Here's A Town Name That Makes You Want To Buy The House

Smelterville, Idaho.

On the other hand, there is a house for sale in this very attractively named city: Clayton, Idaho.


 
Who Looted The Museum? And When?

From an AP news story, some interesting tidbits that make me wonder how much of the looting is actually stuff moved for safekeeping:
It remained uncertain Friday just how much of the museum's collection was relocated for safekeeping before the looting. Journalists in the weeks leading up to the war saw a number of goods carted out of the museum by staffers.

News reports since the looting have quoted top staffers as saying small gold works in particular were taken to Baghdad bank vaults just before the war.

The key deposit spot was said to be the Central Bank - itself gutted and burned by looters. The bank building was too unstable Friday for U.S. forces to determine if the bank vaults were intact under the rubble.
And this account from one of the Australian papers indicates some of the stolen goods are already in Europe--suggesting that these items were stolen more than a couple of days ago--remember, there's no air service out of Baghdad at the moment:
Eyewitnesses have described some of the looters as being directed by well-dressed men who knew what they wanted to take.

Chicago University's Mr Gibson says these organisers had keys to the vaults where they believed the most valued items were kept. It is believed some of the most important treasures were relocated to an Iraqi National Bank vault before the Coalition invasion on March 20.

And though this, too, had been looted, it was unclear if the artefacts there had been taken.

It is believed traffickers in Iraqi archeological items have thrived since the 1991 Gulf War, thanks to growing international demand and an economic crisis in Iraq, which encouraged ordinary people to find innovative ways to make money. Three days after the looting in Baghdad, there were reports that art dealers in Paris and other European cities already had been contacted with offers of stolen items, Mr Gibson says.




 
The Hi-Tech U.S. Military

From Ananova:
US marines hunt gazelles with rocks

US marines in Iraq are hunting gazelles with rocks and pistols - to avoid having to eat ready-made US army meals.
It's actually an interesting article of Marine resourcefulness--but I couldn't pass up that headline, and the amusing contrast between 21st century soldiers and the most primitive (and hardest) of hunting techniques!


Thursday, April 17, 2003
 
ABC Covering Up Governmental Wrongdoing Again

Here's a press release from one of the people interviewed for ABC's Prime Time program tonight:
Press Release

April 17,2003 4pm MT

ABC misled children of Waco participants - and now the public.

Bradley H. Borst

6413 North Lunar Court
Fort Collins, Colorado 80525
(970) 207-9704

The Producer of the ABC Prime Time program, scheduled to air this evening, misrepresented the facts of how this program would play out.

I was told that we would be allowed to ask an FBI representative any questions we'd like to ask. When the time came to ask my questions, the Producer said I was not allowed to present my questions.

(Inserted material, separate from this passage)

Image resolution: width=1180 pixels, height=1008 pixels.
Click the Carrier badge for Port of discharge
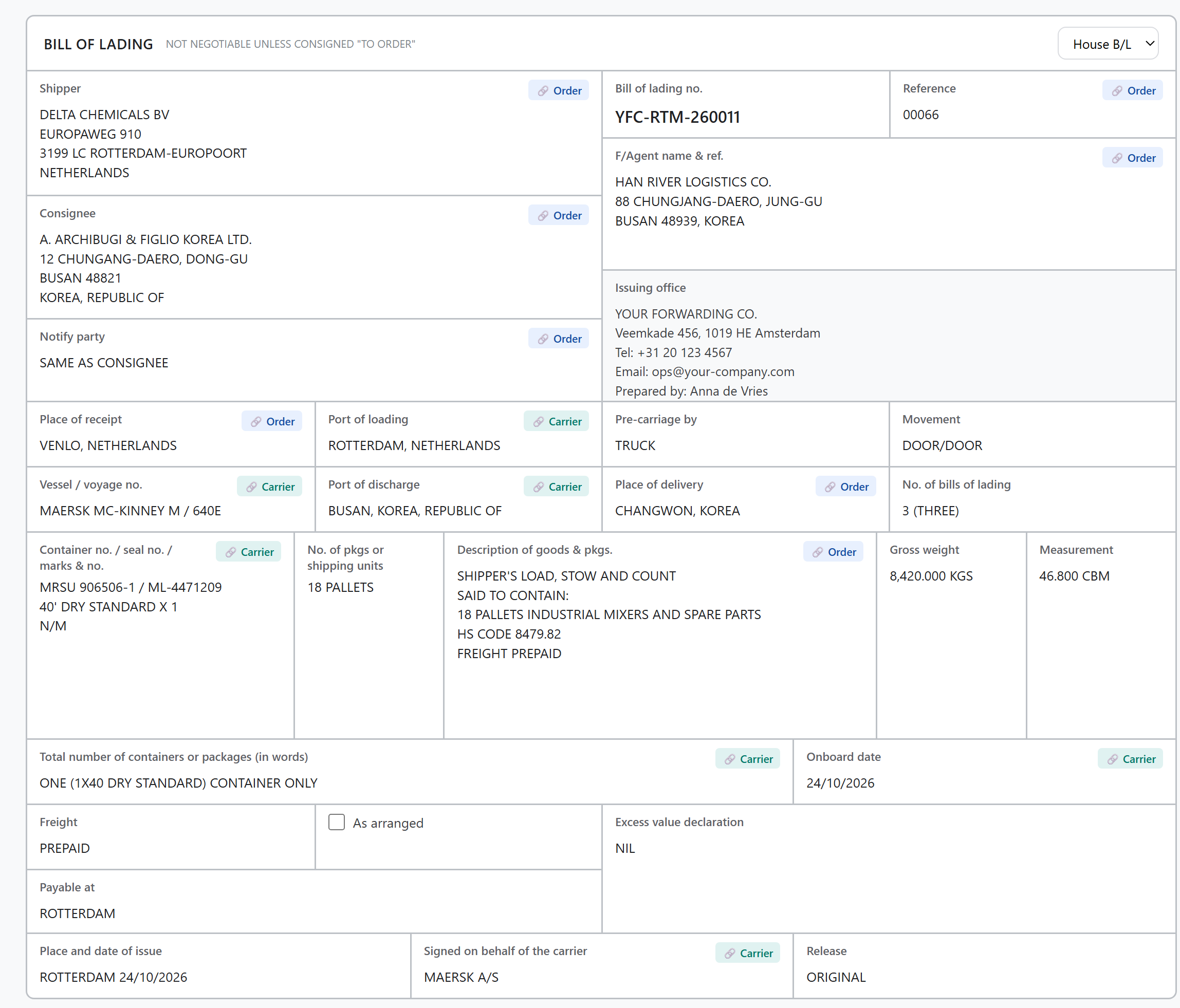coord(557,487)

This morning the Good Morning America host, Charles Gibson stated that, "The children were allowed to ask all of their questions, even the tough ones." This did not happen. The whole tone of the program promotional seen this morning appeared to be a sham designed to lay the entire blame for the events of 4-19-93 on David Koresh, and in the process exonerating the FBI of any responsibility. This was not the true story either.

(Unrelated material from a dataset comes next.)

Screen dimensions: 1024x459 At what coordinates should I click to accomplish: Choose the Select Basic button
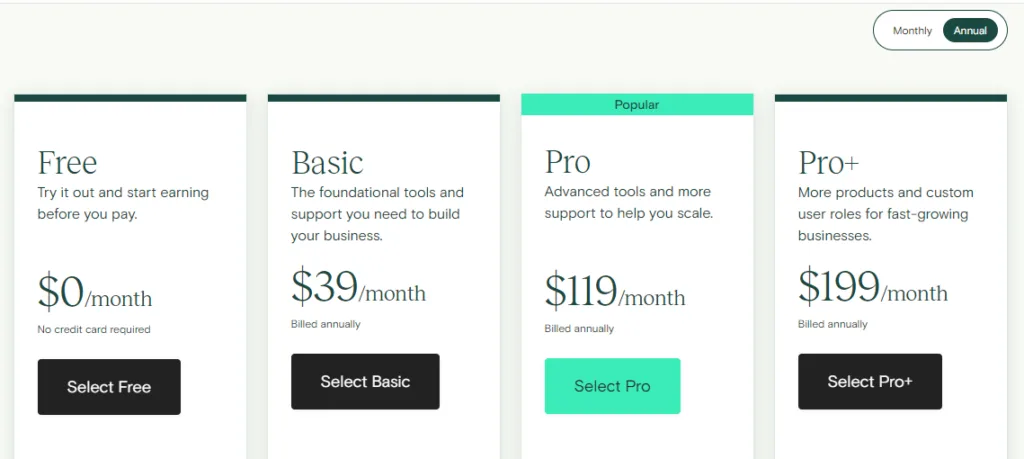(x=365, y=381)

I lived at Waco with my mother when I was a child from the age of 13 to 18 when I made the decision to leave. My mother stayed behind, and she was one of the victims who died at Waco. I am now a police officer, and I have submitted evidence to Congress in an attempt to launch a new investigation into my mother's death.

I agreed to participate in the ABC show to tell the truth about who the Branch Davidians were and the involvement of the BATF and FBI. In February, I went to New York for the interview.

During the interview, I was betrayed and the program is a misrepresentation of my position and the real story of Waco.

In other promotional advertisements, ABC has made misleading statements about the Branch Davidians in what appears to be an attempt to justify the historical end result. I went into this interview trusting ABC, and now I feel like a victim all over again.

Due to previous obligations, I will be at a memorial in Waco on April 19, 2003. I can be contacted at 970-214-3717 (cell) after 9 AM on the 18th of April.
This was relayed to me by Dan Gifford, one of the producers of Waco: The Rules of Engagement. Let me also recommend that you read Dave Kopel and Paul Blackman's No More Wacos: What's Wrong with Federal Law Enforcement, and How to Fix It. (Unless, of course, you think dozens of people burned to death, massive cover-ups by the FBI, the FBI's loss of critical evidence for a criminal trial, as well as $50,000 worth of gold, platinum, and cash from the Branch Davidian safe after the fire, represents acceptable behavior by the government.)


 
Bush's Position on the Assault Weapon Ban

Glenn Reynolds is making a bit out of an article on WorldNetDaily about Bush's support for renewing the assault weapon ban, scheduled to expire just before the election next year. I am disappointed that so many people don't recognize this for what it is: Bush saying, "Sure I'll sign a renewal of the bill" knowing that it is not going to make it to his desk. The assault weapon ban--in spite of its complete and utter irrelevance to crime control--enjoys wide but shallow support in the United States, largely by people who mistakenly think it prohibits new manufacture of automatic weapons.

Bush could either spend a lot of political capital educating the American people that the mainstream media have been lying to them about this, or he can support a bill that isn't going to come to his desk. The current House is simply not going to pass a renewal of this law.

There are a lot of gun rights activists in the U.S. who want Bush to say the right thing--and don't realize that saying the right thing and doing the right thing aren't at all the same. You'll notice that NRA is taking exactly the right tone on this--not agreeing with Bush, but not making a big issue of it:
Wayne LaPierre, executive vice president of the NRA, said Bush's support was somewhat irrelevant.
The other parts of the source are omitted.